==== EXERCISE INPUT
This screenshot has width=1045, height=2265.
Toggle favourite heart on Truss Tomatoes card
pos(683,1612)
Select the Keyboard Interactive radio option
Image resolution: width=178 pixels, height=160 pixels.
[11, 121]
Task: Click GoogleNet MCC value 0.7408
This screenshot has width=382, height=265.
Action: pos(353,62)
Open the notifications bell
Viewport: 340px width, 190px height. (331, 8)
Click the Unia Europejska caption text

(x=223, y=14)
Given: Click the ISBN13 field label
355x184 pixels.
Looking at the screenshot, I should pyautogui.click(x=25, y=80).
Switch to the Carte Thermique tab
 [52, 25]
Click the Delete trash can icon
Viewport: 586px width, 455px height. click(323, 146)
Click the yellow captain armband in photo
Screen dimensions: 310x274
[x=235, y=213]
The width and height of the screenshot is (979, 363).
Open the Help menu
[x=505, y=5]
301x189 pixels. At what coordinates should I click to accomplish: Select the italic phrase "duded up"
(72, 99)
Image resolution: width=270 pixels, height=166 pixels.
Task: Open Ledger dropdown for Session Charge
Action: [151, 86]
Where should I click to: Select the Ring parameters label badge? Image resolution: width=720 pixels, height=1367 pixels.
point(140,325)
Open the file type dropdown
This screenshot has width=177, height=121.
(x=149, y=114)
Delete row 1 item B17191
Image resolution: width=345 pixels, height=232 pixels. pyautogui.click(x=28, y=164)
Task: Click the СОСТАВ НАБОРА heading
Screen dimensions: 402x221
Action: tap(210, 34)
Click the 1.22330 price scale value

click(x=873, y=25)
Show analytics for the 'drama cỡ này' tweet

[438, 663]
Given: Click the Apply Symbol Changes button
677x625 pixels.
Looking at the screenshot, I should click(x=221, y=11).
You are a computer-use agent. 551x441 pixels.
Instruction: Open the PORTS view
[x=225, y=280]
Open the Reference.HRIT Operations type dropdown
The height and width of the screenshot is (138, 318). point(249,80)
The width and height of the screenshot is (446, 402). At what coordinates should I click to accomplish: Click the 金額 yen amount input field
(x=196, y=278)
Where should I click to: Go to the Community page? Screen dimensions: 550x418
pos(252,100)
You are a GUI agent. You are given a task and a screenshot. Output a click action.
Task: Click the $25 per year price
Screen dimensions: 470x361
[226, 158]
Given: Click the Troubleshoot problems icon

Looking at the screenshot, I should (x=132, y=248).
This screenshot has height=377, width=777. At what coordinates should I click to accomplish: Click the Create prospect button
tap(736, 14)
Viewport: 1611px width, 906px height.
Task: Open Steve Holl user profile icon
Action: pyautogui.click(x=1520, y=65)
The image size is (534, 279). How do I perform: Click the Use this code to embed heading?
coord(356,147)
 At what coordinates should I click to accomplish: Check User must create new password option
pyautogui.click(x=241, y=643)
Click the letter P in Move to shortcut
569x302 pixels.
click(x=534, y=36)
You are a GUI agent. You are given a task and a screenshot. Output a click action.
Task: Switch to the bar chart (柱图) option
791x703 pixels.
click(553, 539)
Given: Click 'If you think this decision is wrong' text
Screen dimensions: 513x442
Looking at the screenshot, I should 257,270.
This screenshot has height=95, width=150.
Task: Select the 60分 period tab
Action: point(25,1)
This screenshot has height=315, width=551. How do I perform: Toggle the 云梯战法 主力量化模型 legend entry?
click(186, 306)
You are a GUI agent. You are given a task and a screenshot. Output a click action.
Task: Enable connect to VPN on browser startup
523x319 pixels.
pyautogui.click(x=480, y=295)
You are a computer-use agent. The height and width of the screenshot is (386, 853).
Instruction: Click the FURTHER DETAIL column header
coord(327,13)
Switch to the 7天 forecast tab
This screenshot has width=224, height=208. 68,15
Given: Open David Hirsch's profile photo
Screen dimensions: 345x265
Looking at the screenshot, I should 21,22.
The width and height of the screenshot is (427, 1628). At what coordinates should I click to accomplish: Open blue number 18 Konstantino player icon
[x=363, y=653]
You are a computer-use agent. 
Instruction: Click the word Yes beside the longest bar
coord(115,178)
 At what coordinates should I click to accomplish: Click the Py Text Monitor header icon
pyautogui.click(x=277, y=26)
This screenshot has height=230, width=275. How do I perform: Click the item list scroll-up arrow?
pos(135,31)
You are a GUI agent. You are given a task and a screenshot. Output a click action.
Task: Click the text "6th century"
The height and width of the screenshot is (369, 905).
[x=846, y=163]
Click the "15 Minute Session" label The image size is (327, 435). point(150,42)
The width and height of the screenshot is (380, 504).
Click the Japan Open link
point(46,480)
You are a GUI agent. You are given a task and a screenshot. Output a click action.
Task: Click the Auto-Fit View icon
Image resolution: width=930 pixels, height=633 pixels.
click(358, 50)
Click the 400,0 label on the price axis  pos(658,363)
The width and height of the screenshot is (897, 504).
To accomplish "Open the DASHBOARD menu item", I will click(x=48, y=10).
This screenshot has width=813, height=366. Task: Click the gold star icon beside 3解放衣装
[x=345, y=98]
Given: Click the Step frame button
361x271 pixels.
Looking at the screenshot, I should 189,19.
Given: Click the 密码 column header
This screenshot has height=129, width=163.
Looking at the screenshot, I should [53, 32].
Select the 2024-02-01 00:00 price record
========
### WHAT THIS TASK INVOLVES
All lines in the listing above that contain "computer" should be shown.

### FINAL ANSWER
You are a computer-use agent. 551x441 pixels.
You are a computer-use agent. The height and width of the screenshot is (386, 853).
You are a computer-use agent. 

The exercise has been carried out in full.